Mengutip dari insight kontan konflik rusia-ukrainan dan pembatasan ekspor yang dilakukan oleh India telah mengerek harga gandum global sebesar 6%.
Menanggapi hal tersebut Anggota komisi IV DPR RI dari fraksi PKS, drh. Slamet meminta pemerintah segera mengeluarkan kebijakan untuk mengantisipasi dampak dari melonjaknya harga gandum tersebut. Mengingat meskipun Indonesia selama kurun waktu 5 tahun terakhir sudah tidak lagi mengimpor gandum dari india namun adanya kebijakan dari pemerintah India untuk membatasi ekspor gandum dari negaranya akan membuat harga gandum dunia mengalami kenaikan.
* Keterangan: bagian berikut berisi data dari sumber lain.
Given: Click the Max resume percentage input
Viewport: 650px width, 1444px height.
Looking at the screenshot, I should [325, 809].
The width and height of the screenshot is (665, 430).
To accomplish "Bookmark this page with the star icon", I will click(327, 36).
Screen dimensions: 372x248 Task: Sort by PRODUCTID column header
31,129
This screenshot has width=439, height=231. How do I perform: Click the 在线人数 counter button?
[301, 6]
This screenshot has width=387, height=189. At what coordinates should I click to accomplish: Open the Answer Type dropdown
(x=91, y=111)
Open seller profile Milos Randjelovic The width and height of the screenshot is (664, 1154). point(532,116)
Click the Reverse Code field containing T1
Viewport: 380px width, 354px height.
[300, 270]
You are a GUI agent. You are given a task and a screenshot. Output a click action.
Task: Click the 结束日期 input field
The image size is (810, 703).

Sehingga, akan sangat mempengaruhi besarnya nilai impor gandum Indonesia yang merupakan nett importir gandum terbesar di dunia.
Indonesia mengimpor gandum dari berbagai negara kurang lebih 10, 2 juta ton dengan nilai 2,6 Miliyar US Dollar pada tahun 2020. Menurut Kementerian Pertanian konsumsi gandum di Indonesia terus meningkat sejalan dengan tumbuhnya konsumsi mie instan, roti, biskuit dan cookies. Bahkan Hampir 95% makanan berbahan baku tepung terigu sebenarnya adalah jenis makanan ‘introduksi’, bukan makanan asli Indonesia.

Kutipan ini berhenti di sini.